Who knew that he had a highbrow fan club including the likes of Kingsley Amis, W.H. Auden, Raymond Chandler and Anthony Burgess? Who knew that he was once described as looking like a "young Hoagy Carmichael?" Who knew that he wasn't even English, having a Scotsman as a father and a mother who was Swiss?

Craig_2We're talking about James Bond, of course, the legendarily smooth-as-silk secret operative who's been a favorite big screen escapist fantasy for more than 40 years, and is arriving in theaters again this weekend via "Quantum of Solace," with Daniel Craig in his second turn as Bond. I thought I knew plenty about the whole Bond mystique and back story, but it turns out that I'd barely scratched the surface, as is evidenced by how much I learned from reading Allen Barra's delightful Bond essay in today's Wall Street Journal.

Also a consummate baseball fan -- his new book, due out in March, is called "Yogi Berra: Eternal Yankee" -- Barra takes us along for a great ride through Bondland, tossing out arcane stats (there have been 20 previous films, not including a 1954 TV production of "Casino Royale"), nostalgia (in "Thunderball" Bond is envious of the CIA for "the excellence of their equipment") and juicy Bond quotes (from "On Her Majesty's Secret Service," on his many amorous adventures: "I'm fed up with all these untidy, casual affairs that leave me with a bad conscience").
-=-=-=-=-
§ **Directions**:
A) List the people the passage about James Bond names as members of his highbrow fan club.
B) Write a continuation of the passage about James Bond, beginning after its final sentence.

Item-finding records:
-=-=-=-=-
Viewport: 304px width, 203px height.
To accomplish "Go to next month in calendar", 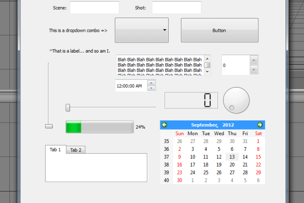I will click(x=260, y=125).
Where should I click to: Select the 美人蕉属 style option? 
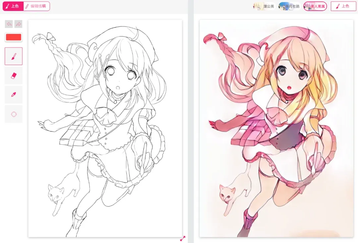point(315,6)
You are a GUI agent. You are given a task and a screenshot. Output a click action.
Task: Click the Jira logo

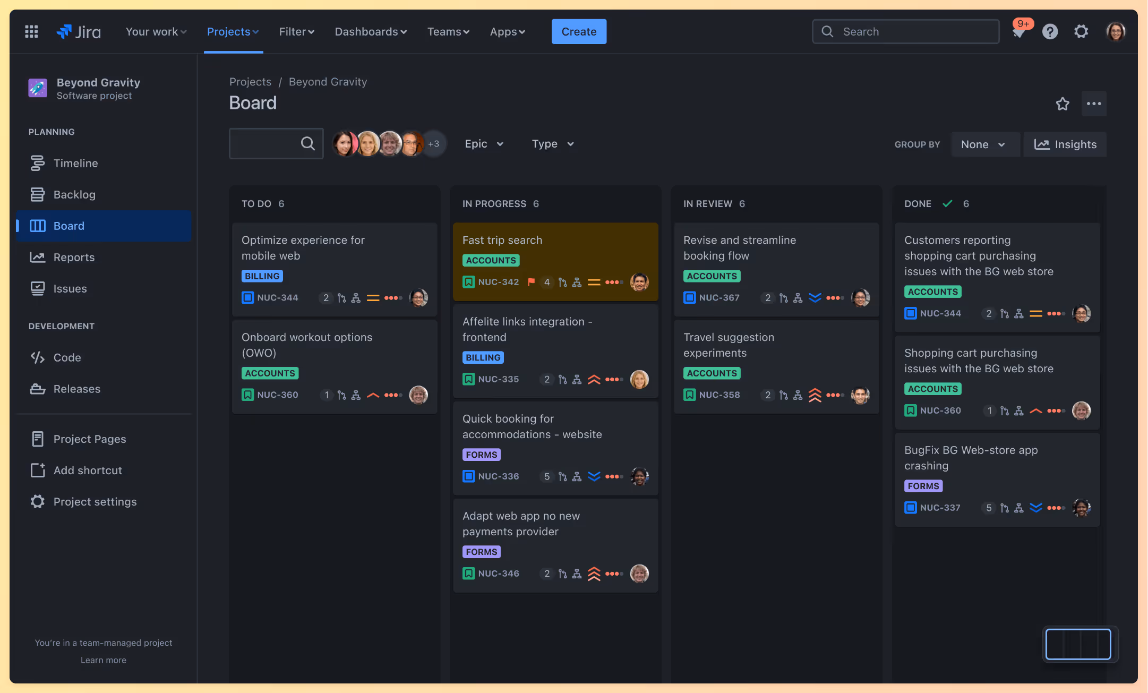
-=-=-=-=-
§ **Answer set**:
A) Kingsley Amis, W.H. Auden, Raymond Chandler, Anthony Burgess

B)
I mean, who knew JB even had a conscience? Even though the reviews of "Solace" have been lukewarm, Barra makes a persuasive case that Craig is the actor born to play Bond. You should read his whole piece, but here's the thrust of his point:

Forget the foppish Roger Moore or the bland Pierce Brosnan. Mr. Craig's Bond is the real thing, the "blunt instrument" described by Ian Fleming in an interview and repeated by Judi Dench's M in "Casino Royale." He isn't suave like Sean Connery or sensitive like Timothy Dalton; when a bartender asks Craig whether he wants his martini shaken or stirred, he snaps, in a line that drew chuckles from Bond fans everywhere: "Do I look like I give a damn?"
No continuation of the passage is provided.